[Element and text position data]
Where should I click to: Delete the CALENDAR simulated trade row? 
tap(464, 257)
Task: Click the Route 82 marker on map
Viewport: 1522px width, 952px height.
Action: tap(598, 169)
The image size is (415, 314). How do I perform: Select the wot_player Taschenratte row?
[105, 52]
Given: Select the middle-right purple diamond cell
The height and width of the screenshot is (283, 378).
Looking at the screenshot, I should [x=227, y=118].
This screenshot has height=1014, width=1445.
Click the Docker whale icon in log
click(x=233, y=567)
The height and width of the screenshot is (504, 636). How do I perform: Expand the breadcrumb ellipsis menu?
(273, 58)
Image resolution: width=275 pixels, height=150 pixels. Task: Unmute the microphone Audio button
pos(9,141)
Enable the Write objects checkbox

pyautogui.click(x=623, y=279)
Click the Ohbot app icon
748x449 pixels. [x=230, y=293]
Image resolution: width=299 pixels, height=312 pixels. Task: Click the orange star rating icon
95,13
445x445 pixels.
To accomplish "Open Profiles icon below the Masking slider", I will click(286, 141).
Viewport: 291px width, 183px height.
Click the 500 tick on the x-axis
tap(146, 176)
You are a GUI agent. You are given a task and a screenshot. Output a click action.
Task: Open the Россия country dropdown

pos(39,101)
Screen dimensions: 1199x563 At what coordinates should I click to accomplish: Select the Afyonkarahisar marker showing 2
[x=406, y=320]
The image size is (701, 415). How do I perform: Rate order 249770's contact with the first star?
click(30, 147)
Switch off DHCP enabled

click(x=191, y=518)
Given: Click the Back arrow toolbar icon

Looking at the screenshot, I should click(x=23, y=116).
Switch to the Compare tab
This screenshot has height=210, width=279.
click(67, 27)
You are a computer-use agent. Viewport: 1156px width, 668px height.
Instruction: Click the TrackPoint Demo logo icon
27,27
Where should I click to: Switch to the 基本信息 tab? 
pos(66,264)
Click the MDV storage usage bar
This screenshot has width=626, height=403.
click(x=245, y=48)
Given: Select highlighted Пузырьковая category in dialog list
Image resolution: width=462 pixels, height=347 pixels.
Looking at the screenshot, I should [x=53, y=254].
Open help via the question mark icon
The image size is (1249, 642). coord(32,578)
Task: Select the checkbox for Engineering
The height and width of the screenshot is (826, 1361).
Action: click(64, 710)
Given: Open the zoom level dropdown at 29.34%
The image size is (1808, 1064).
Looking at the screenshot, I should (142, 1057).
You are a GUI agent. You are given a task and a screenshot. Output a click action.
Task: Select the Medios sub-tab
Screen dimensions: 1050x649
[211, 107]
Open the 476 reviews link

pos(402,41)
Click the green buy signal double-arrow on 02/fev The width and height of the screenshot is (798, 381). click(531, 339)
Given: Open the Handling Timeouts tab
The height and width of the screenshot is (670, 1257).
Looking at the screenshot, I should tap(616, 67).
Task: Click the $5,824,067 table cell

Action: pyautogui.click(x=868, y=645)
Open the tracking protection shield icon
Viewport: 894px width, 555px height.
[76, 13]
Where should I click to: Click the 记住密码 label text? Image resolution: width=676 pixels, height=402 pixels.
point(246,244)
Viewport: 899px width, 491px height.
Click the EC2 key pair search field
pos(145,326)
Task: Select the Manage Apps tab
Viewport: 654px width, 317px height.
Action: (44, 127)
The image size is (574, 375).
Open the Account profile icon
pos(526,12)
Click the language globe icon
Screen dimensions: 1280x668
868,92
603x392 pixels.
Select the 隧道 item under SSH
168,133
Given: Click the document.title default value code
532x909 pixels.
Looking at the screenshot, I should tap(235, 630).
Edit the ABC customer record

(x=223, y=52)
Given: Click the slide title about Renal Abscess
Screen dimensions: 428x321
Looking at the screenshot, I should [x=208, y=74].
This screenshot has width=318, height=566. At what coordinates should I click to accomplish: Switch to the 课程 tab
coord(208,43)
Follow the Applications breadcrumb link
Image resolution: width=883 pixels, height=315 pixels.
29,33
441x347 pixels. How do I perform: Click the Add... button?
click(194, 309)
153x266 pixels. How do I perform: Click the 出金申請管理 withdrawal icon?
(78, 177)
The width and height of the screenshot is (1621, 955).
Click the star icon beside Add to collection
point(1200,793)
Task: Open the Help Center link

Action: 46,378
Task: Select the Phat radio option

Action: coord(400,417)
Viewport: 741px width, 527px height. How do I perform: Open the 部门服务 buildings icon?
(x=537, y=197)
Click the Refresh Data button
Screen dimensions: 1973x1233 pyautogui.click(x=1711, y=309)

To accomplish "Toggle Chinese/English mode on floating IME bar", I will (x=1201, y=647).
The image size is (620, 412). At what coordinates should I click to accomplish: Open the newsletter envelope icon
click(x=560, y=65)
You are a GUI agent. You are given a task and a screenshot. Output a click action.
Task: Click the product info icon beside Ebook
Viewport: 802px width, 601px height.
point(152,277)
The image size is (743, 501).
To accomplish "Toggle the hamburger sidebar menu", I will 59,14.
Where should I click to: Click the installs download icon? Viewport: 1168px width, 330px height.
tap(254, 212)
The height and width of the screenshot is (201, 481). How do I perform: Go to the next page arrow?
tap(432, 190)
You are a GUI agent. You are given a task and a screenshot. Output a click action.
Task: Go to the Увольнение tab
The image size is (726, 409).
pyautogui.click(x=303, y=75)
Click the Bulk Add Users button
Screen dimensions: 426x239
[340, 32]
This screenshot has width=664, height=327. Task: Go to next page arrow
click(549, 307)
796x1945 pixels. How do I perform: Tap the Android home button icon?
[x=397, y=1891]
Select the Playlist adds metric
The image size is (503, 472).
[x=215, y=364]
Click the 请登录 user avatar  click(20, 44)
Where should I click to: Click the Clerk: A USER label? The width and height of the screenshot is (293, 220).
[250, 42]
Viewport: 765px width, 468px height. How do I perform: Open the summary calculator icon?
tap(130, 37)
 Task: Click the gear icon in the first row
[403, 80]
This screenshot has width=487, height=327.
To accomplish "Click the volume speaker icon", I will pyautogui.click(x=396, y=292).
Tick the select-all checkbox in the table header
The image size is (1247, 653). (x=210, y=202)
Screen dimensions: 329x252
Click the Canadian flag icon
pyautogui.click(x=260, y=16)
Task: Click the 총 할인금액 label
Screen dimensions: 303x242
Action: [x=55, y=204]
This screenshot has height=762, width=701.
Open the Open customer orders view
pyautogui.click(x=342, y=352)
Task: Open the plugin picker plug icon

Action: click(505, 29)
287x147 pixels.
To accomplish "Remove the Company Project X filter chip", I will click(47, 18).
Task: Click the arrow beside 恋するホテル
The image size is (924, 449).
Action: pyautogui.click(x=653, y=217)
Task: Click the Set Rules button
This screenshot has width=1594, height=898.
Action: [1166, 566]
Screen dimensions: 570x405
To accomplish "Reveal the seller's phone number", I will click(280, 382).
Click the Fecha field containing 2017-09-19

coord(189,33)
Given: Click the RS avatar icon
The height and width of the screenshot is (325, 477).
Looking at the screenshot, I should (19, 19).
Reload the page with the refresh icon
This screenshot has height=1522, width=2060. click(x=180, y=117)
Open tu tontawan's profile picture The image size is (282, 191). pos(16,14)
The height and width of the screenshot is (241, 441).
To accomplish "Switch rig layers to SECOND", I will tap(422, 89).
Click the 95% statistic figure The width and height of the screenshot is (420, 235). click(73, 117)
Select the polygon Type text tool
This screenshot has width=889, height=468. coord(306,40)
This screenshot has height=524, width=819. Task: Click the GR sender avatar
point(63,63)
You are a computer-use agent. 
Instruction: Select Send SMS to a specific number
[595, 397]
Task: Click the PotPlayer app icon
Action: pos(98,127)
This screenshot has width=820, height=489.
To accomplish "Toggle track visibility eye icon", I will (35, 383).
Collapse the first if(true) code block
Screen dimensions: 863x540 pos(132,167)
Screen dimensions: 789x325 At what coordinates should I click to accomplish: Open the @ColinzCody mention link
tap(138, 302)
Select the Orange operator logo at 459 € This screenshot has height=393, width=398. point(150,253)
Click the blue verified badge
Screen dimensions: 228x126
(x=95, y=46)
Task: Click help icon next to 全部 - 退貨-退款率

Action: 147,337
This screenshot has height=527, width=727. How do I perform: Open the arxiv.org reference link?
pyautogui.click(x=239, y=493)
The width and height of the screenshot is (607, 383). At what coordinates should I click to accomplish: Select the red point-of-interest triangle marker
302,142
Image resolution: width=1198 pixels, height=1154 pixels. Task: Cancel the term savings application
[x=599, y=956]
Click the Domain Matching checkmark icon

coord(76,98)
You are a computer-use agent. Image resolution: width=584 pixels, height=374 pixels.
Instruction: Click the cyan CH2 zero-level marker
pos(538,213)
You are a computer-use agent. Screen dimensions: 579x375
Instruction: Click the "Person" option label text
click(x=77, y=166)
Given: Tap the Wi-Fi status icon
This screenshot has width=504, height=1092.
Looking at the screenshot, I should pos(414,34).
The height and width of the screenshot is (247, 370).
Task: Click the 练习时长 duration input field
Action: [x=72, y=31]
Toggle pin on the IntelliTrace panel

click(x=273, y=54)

→ Goal:
Starting with the line that contains "Given: Click the RS avatar icon" and going through the line that contains "Action: pos(98,127)", change "avatar" to "profile image" and leave everything else as it is. Give back only those lines.

→ Response to this task:
Given: Click the RS profile image icon
The height and width of the screenshot is (325, 477).
Looking at the screenshot, I should (19, 19).
Reload the page with the refresh icon
This screenshot has height=1522, width=2060. click(x=180, y=117)
Open tu tontawan's profile picture The image size is (282, 191). pos(16,14)
The height and width of the screenshot is (241, 441).
To accomplish "Switch rig layers to SECOND", I will tap(422, 89).
Click the 95% statistic figure The width and height of the screenshot is (420, 235). click(73, 117)
Select the polygon Type text tool
This screenshot has width=889, height=468. coord(306,40)
This screenshot has height=524, width=819. Task: Click the GR sender profile image
point(63,63)
You are a computer-use agent. 
Instruction: Select Send SMS to a specific number
[595, 397]
Task: Click the PotPlayer app icon
Action: pos(98,127)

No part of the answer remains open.